The two 300-ton waste melters inside the Low-Activity Waste (LAW) Facility will heat Hanford’s low-activity tank waste and glass-forming materials to 2,100 degrees Fahrenheit and transform, or vitrify, it for safe disposal.
Bechtel Sponsors Junior Achievement with a $20,000 Grant
Recently, the Bechtel Group Foundation announced that it donated $20,000 to the Junior Achievement of Washington, Southeastern Washington Chapter (JA). This gift enables Junior Achievement to deliver their free, virtual programs to educators and students to help sustain learning during the pandemic.
Bechtel leadership also participated as speakers for JA’s new free program Lunch With Leaders, where business leaders across the state met with students virtually, discussed their career journey, and answered student questions.

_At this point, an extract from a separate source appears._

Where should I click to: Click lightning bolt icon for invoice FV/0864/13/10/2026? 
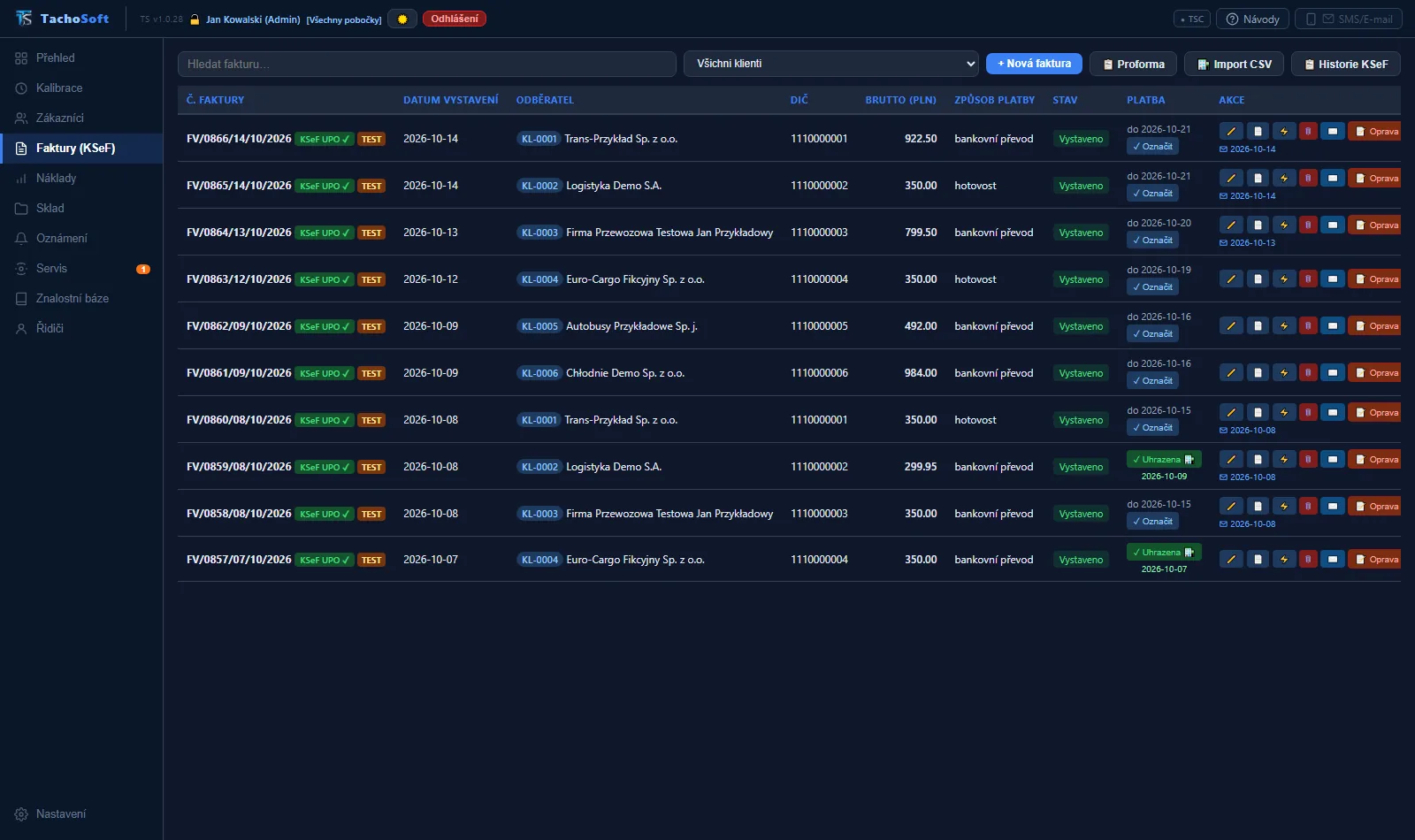pos(1284,225)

Since 2011, Bechtel has donated a total of $235,000 to Junior Achievement of Washington, Southeastern Washington Chapter, and has contributed $4.5 million to Junior Achievement globally.
Featured Photo: Take Two Campaign Emphasizes Safety Value
Safety is a value at the Vit Plant. Employees were recently asked to identify as many hazards as they could in two minutes in a new timed safety test. The TAKE Two campaign tests employees in a simulated work environment to find as many incorrect safety controls as they can.